Visibility tools are getting better. At aircraft equipment design company ElectroImpact, senior network engineer Jon Wilson can use any computer to log on and see what traffic is being accelerated and what traffic isn't on his new Riverbed boxes. Since two of ElectroImpact's offices are in England, this makes fixing problems much quicker when he gets a call at his Washington home in the middle of the night.
One glaring shortcoming is so-called transparency, how easy it is to install and integrate a box into the network. Vendors say their boxes can slot right in, but that's not true for most, Gartner's Skorupa says. WAN optimization controllers from Packeteer use tunneling techniques, similar to a VPN's, that require users to reconfigure firewalls, network services, and network monitoring and management software in order for those things not to break. Riverbed's boxes require administrators to open firewall ports and, until the most recent version, didn't preserve individual IP addresses, so management software would think all the traffic was coming from the Riverbed box itself--preventing managers from knowing which employee was gobbling bandwidth with downloads of X-Men 3 bootlegs.
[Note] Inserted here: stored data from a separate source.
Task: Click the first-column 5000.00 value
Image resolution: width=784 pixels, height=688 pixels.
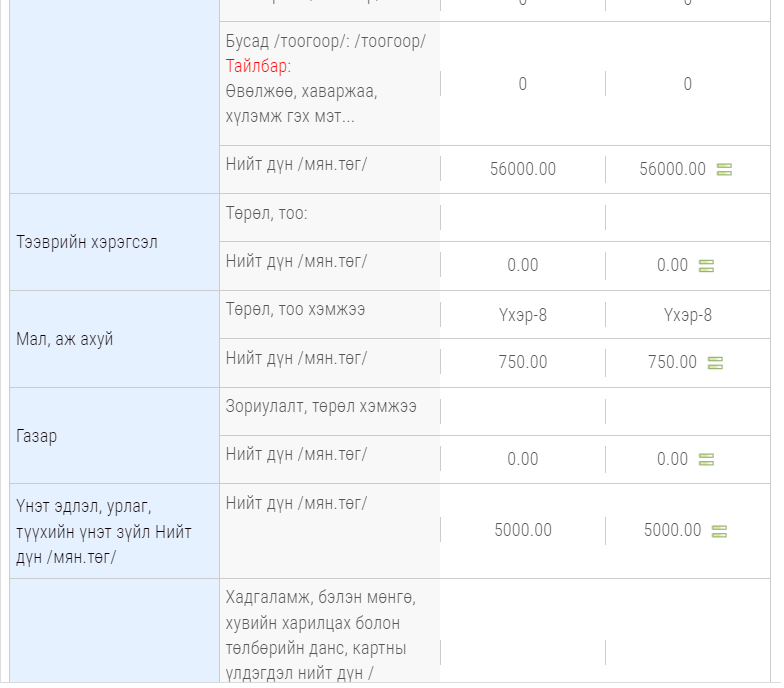Action: (x=522, y=531)
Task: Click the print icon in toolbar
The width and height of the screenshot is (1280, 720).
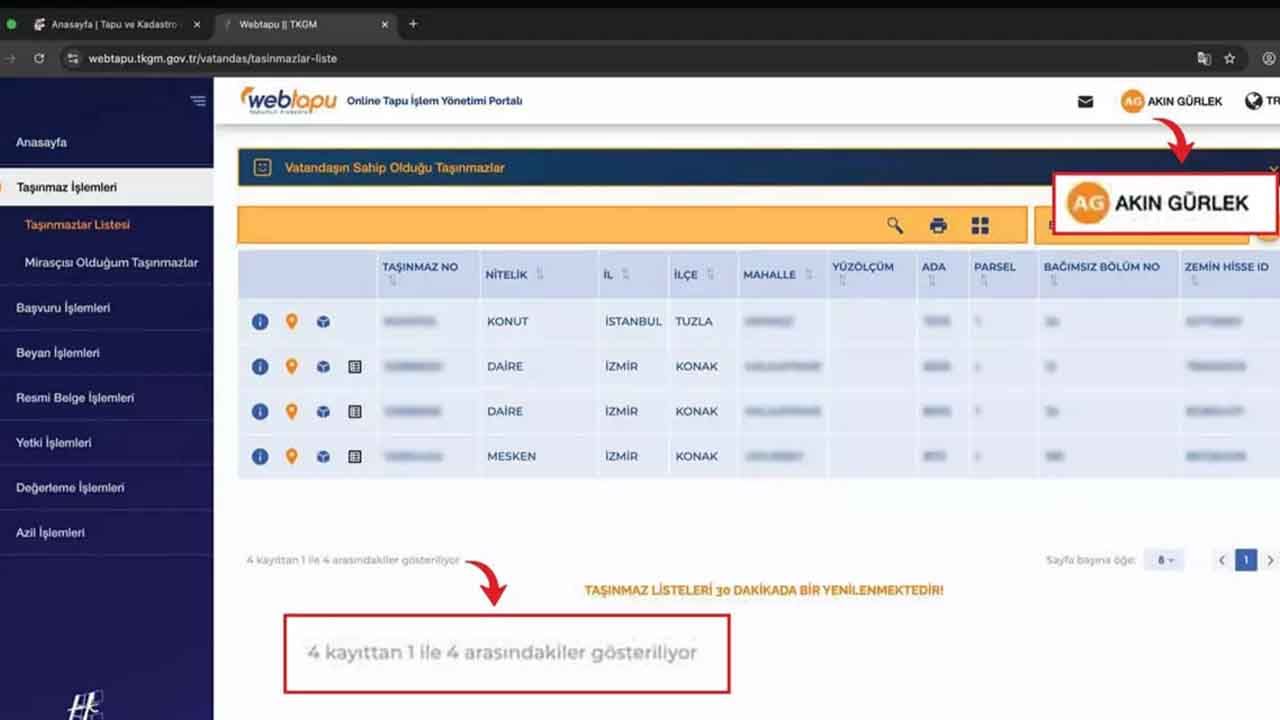Action: 938,226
Transparency is one reason Citrix bought Orbital instead of one of its competitors, Citrix VP Wes Wasson says.
Another gaping shortcoming is that most WAN optimization products do little for the growing ranks of home and mobile workers. Help is on the way, as smaller vendors such as ICT Compress, Stampede Technologies, and Kontiki roll out WAN optimization controllers that sit on employees' computers. Other vendors will surely follow.
More improvements should come from an emerging technique that looks even deeper into traffic than the protocols, understanding specific applications and actions tied to them. In typical caching schemes, the software scans packets for streams of data it recognizes as recently downloaded. Certeon's Application Acceleration Blueprint software understands patterns of packets from specific applications, such as Microsoft SharePoint and Oracle's E-Business Suite, and does predic- tive analysis to more quickly sift through packets.
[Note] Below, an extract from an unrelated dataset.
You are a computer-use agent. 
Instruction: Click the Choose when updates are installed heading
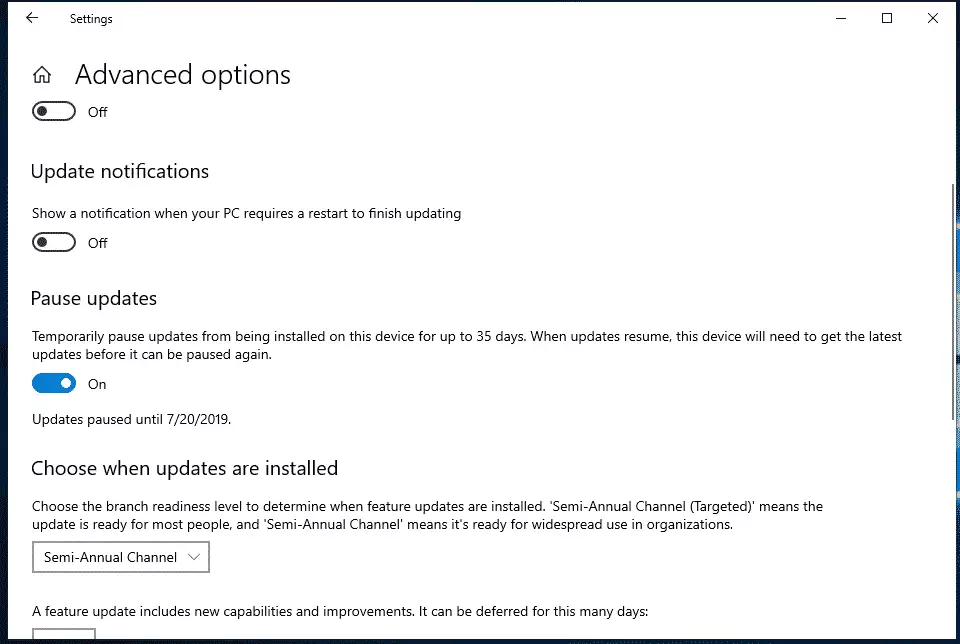[184, 468]
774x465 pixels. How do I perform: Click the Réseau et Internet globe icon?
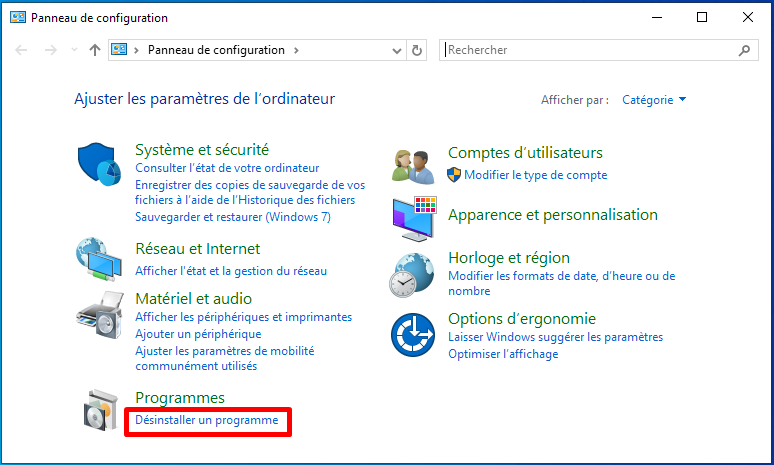99,259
With Cisco and Microsoft taking a keen interest, the market could mature into a fight among Cisco, Citrix/Microsoft, and a few leading point vendors such as Packeteer, Juniper, and Riverbed, analysts say. When Citrix and Microsoft announced their partnership two weeks ago, Gartner analysts put out a report proclaiming the dawn of a heated Microsoft-Cisco rivalry.
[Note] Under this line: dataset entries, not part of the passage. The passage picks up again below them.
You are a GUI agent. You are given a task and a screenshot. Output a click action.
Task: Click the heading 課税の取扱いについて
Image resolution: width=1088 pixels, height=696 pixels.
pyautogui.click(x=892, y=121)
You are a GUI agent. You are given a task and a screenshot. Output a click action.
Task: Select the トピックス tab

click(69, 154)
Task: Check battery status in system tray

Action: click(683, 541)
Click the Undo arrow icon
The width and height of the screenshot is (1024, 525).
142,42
Cisco has the advantage it brings to every service on a network--millions of installed routers and switches to which it can add WAN optimization as a feature. Microsoft, of course, can leverage its place on desktops and servers. The point-product vendors must stay ahead of the innovation and performance curve to fend them off.
With so much riding on WAN performance, IT managers appear ready to pay up for results. Automotive gas tank maker Inergy Automotive Systems did two rounds of server consolidation only to discover its critical ERP systems no longer performed well. Employees would click to enter orders and nothing would happen, leading to fees because an advance shipping notice didn't go through, says Arun DeSouza, manager of global service and chief information security officer. Inergy started buying more bandwidth every six to eight months to keep up. Since buying Packeteer's PacketShaper devices last year, ERP transactions always go through, and wait times have been cut in half. The company has had to make only one expensive bandwidth upgrade.
The WAN optimization market is built on this IT truth: No one notices when the network works, but just watch the phone light up when it doesn't. As long as vendors can keep that phone quiet, they're going to have buyers on the line.